Description of the task -
Rewrite the material starting at the line containing "This screenshot has width=1307, height=656." and ending at the line containing "pos(426,66)", with "shopping cart" replaced by "shopping basket" and everything else left unchanged.

════════════════════

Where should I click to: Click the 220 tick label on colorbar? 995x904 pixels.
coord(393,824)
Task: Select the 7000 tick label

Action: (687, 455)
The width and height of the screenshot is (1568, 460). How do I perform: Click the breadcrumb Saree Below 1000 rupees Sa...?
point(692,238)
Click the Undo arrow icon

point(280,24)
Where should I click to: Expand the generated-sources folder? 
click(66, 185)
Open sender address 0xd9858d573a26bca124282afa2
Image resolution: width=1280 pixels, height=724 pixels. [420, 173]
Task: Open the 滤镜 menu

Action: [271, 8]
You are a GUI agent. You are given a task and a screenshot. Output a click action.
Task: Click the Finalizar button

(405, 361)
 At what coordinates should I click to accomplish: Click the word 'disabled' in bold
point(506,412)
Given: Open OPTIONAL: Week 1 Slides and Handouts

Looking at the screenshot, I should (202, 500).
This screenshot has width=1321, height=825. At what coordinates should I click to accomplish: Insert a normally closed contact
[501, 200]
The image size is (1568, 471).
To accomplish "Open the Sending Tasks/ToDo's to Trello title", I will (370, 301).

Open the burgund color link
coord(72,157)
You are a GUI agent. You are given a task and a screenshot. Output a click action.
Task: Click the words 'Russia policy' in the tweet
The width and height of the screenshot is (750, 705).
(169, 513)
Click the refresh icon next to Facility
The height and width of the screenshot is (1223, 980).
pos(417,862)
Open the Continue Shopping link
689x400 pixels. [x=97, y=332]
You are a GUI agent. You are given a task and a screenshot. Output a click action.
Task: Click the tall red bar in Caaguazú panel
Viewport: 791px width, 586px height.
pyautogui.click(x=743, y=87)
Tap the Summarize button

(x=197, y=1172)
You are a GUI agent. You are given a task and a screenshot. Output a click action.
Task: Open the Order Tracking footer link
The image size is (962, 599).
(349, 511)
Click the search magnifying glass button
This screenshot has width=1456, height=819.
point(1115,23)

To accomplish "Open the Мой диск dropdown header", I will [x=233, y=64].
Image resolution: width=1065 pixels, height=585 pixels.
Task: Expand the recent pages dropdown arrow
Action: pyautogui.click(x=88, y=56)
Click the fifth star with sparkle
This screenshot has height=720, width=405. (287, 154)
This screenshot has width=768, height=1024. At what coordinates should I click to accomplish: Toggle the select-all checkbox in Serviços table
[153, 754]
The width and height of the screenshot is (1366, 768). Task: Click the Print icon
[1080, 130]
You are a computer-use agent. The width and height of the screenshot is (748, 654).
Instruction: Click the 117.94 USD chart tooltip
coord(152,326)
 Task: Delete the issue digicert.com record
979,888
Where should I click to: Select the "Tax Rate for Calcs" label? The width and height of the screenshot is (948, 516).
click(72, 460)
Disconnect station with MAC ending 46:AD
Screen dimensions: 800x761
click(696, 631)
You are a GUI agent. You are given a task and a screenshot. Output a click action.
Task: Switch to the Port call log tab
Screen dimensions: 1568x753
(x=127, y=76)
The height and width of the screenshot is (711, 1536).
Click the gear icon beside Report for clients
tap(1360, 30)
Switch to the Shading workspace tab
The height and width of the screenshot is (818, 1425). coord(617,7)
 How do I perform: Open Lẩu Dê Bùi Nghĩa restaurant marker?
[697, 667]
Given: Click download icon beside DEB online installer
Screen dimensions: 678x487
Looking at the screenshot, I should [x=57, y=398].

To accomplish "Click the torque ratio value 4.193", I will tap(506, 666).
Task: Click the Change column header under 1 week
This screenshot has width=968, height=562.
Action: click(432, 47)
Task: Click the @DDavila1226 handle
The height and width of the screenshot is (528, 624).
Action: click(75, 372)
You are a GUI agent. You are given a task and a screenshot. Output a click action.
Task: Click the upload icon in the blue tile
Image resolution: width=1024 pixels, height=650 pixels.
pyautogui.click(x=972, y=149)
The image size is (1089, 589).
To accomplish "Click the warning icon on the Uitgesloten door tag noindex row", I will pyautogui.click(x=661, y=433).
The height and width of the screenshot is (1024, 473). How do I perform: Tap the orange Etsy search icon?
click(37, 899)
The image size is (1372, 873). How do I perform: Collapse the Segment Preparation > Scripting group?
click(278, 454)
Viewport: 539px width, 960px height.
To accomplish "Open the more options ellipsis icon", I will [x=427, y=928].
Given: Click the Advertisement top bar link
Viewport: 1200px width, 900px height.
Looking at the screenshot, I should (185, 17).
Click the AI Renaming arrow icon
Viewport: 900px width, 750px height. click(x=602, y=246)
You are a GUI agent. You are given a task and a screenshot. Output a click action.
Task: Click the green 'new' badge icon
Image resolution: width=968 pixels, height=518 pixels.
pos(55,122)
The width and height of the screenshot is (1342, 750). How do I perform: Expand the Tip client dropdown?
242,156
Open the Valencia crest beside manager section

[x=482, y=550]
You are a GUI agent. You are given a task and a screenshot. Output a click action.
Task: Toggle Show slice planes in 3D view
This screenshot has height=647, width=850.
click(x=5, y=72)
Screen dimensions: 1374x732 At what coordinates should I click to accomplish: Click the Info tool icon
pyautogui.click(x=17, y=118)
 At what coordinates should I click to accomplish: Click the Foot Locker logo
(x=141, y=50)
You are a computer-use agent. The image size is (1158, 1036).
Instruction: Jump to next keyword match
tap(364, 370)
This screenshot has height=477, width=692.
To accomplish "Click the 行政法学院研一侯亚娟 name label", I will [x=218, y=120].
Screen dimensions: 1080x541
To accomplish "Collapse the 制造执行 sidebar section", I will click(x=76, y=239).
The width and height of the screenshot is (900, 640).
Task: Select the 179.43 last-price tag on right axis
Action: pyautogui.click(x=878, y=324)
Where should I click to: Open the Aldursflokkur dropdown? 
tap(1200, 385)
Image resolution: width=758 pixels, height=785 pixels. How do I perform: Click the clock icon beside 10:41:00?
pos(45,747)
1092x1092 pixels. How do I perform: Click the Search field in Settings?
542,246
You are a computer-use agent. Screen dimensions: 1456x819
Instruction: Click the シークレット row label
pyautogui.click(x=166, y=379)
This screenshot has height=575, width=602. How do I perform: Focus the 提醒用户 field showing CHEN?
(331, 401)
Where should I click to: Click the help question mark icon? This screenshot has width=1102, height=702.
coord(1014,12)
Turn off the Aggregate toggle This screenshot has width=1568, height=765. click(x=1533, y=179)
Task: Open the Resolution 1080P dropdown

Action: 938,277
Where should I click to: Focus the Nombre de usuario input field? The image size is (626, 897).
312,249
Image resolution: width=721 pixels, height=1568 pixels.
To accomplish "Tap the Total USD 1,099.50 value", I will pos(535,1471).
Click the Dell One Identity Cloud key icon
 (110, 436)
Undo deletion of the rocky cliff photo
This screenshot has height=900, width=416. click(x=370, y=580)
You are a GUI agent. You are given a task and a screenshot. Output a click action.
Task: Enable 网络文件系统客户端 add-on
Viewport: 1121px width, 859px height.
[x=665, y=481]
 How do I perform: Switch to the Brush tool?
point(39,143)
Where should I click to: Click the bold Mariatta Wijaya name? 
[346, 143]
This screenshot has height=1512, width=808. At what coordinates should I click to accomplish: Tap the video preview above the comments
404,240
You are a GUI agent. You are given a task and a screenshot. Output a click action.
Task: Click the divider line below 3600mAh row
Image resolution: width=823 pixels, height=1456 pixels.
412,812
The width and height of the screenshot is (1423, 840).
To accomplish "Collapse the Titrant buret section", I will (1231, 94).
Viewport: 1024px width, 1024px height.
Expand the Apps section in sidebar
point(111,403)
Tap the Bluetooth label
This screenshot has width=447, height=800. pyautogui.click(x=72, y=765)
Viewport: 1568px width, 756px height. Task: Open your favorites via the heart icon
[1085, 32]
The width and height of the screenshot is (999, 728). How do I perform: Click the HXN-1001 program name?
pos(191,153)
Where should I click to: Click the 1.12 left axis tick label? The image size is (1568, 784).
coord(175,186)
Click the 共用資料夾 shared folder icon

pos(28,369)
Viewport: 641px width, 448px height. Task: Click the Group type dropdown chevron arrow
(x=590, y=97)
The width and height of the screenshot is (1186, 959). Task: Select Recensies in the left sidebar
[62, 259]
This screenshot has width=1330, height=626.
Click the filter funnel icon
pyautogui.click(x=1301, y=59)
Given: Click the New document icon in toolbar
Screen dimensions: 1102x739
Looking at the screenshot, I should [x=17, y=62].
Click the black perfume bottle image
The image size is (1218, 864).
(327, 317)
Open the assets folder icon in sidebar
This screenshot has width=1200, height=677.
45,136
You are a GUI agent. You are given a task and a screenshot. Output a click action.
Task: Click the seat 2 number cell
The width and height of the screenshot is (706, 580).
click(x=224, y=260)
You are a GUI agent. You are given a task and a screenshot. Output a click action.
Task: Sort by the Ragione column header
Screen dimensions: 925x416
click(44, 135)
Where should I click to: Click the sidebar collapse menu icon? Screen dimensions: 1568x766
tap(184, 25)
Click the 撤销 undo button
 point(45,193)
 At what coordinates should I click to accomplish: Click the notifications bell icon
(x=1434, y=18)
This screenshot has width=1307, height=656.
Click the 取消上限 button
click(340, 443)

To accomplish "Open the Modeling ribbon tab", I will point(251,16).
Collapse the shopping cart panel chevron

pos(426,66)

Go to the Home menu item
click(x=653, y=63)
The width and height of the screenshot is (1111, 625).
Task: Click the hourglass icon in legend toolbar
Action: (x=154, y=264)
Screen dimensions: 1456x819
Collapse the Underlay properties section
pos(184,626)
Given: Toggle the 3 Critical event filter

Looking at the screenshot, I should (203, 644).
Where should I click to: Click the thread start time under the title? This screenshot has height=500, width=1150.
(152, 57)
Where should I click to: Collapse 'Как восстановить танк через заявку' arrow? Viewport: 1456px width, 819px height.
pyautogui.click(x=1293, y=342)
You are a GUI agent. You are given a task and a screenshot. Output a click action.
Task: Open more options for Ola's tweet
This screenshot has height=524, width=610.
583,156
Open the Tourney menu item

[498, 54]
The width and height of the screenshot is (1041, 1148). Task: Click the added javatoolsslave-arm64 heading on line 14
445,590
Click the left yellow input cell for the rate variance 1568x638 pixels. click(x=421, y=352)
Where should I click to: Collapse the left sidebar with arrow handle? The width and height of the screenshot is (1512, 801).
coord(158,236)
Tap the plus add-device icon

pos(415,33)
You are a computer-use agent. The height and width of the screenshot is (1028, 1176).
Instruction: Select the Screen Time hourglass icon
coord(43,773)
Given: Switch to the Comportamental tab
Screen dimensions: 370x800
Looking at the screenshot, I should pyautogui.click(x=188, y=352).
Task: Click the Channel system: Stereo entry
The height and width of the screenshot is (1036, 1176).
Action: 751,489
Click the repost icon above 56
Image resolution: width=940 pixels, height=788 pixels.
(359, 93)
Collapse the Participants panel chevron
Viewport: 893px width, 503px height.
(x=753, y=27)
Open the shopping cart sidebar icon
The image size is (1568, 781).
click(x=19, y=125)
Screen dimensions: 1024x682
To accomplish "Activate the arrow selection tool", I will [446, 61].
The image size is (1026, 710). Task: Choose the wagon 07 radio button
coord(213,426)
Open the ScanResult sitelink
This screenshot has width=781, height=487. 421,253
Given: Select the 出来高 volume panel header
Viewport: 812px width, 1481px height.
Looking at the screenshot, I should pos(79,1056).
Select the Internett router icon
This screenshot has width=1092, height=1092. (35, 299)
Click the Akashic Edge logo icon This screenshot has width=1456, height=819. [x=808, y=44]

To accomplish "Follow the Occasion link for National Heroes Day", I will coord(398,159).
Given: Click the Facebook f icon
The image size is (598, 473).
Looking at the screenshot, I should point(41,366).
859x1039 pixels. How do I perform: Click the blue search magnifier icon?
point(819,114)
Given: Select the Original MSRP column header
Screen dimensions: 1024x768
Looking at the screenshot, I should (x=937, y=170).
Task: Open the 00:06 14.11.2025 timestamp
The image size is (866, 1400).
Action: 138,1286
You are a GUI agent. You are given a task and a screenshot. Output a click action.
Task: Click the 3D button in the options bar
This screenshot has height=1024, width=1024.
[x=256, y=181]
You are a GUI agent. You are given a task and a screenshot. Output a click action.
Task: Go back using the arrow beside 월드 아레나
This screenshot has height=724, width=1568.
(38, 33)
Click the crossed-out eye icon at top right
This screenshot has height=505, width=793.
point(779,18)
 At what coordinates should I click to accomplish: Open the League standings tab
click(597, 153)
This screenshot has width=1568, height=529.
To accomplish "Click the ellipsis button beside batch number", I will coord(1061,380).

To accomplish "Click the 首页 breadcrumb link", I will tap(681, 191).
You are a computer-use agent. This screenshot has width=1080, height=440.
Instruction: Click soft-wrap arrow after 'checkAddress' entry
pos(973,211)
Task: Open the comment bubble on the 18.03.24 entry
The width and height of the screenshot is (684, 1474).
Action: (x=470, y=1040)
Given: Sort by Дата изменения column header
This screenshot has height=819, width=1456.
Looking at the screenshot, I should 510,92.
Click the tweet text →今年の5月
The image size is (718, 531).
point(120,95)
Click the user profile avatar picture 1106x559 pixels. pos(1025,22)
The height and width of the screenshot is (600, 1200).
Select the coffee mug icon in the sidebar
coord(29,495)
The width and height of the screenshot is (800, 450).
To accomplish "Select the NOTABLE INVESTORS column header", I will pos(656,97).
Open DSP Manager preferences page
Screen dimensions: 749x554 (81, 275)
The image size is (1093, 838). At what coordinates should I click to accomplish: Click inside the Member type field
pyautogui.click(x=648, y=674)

════════════════════

The output -
This screenshot has width=1307, height=656.
Click the 取消上限 button
click(340, 443)

To accomplish "Open the Modeling ribbon tab", I will point(251,16).
Collapse the shopping basket panel chevron

pos(426,66)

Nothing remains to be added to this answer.